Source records
□ □ □ □ □ □ □
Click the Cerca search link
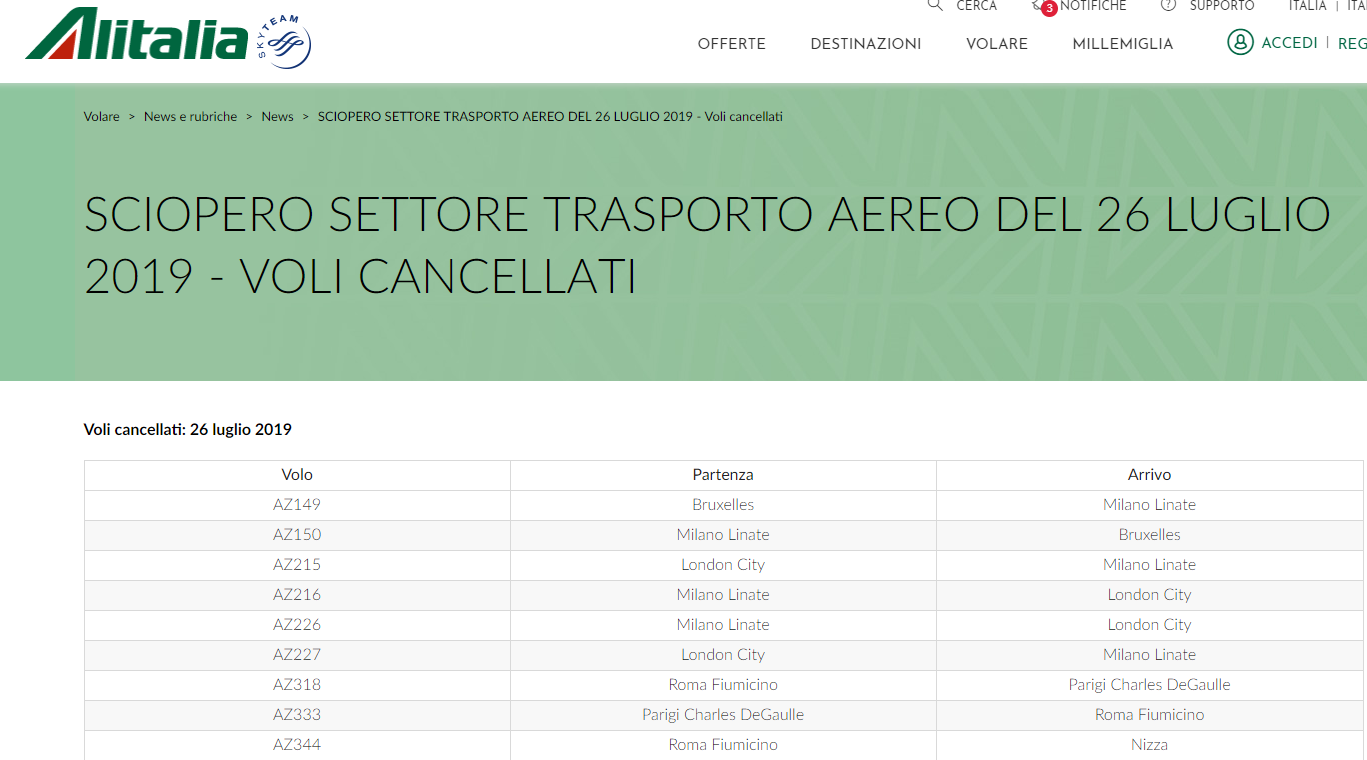Screen dimensions: 1367x760 point(976,6)
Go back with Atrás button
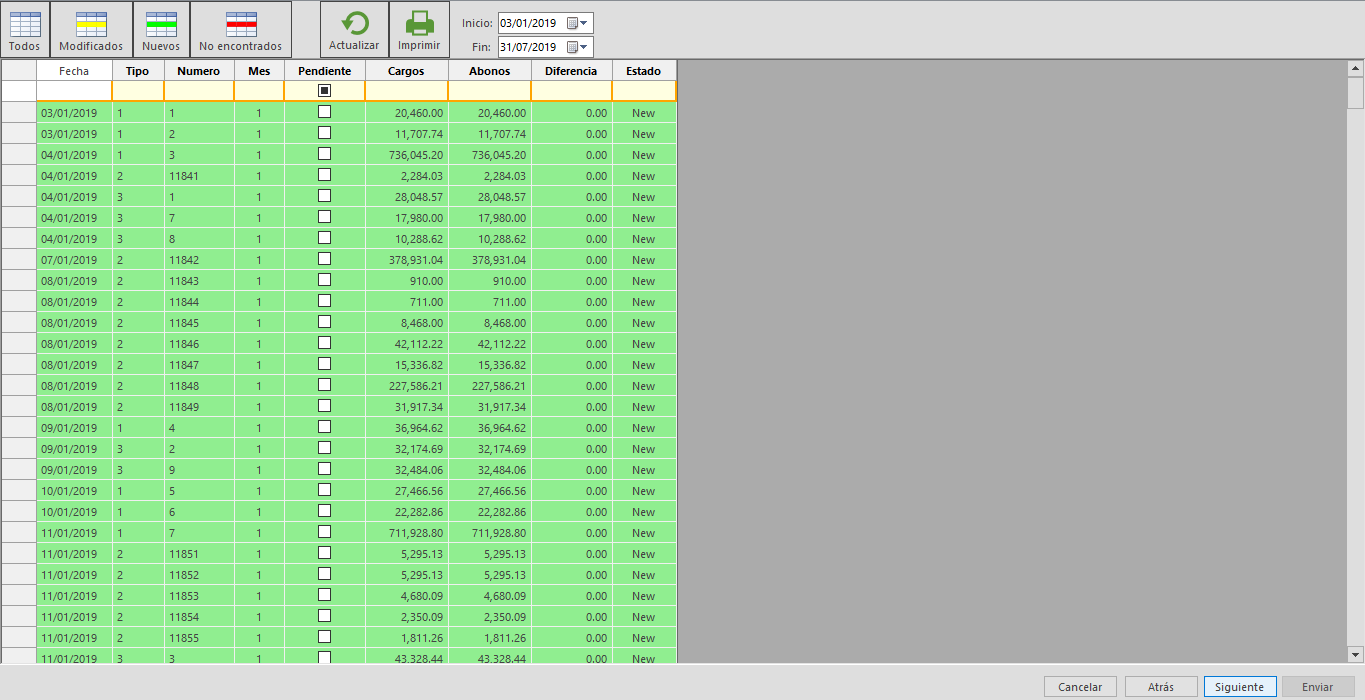 [1161, 687]
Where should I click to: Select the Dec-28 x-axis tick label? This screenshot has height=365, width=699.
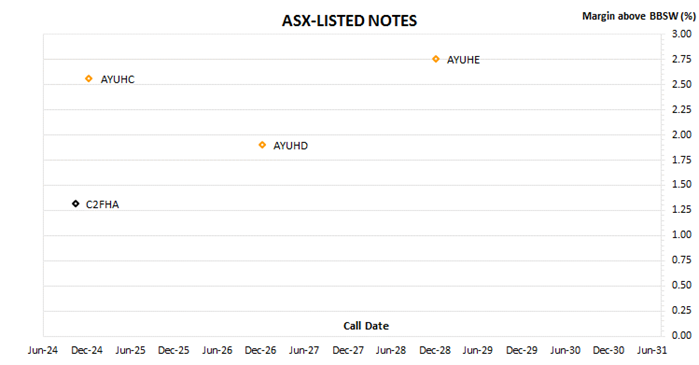(435, 350)

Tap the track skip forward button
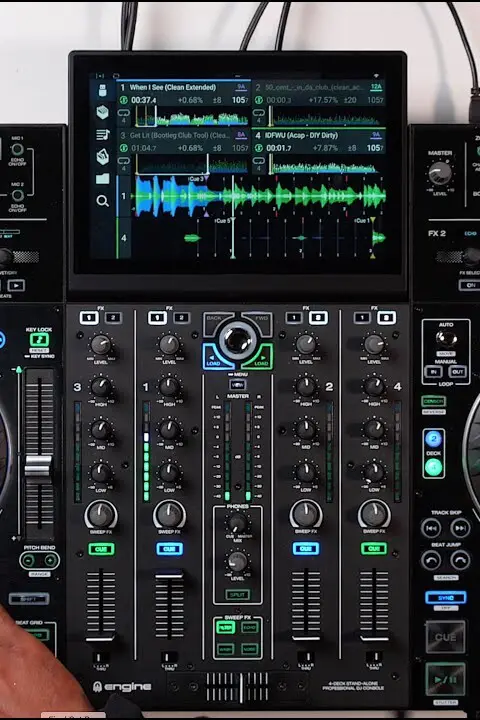pyautogui.click(x=459, y=528)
□ □ □ □ □ □ □
• INSTRUCTIONS TO FOLLOW
Every entry, word for word, should be given again; the pictures are not part of the copy.

• SOLUTION
Click the Cerca search link
Screen dimensions: 1367x760 point(976,6)
Go back with Atrás button
 [1161, 687]
Where should I click to: Select the Dec-28 x-axis tick label? This screenshot has height=365, width=699.
(435, 350)

Tap the track skip forward button
pyautogui.click(x=459, y=528)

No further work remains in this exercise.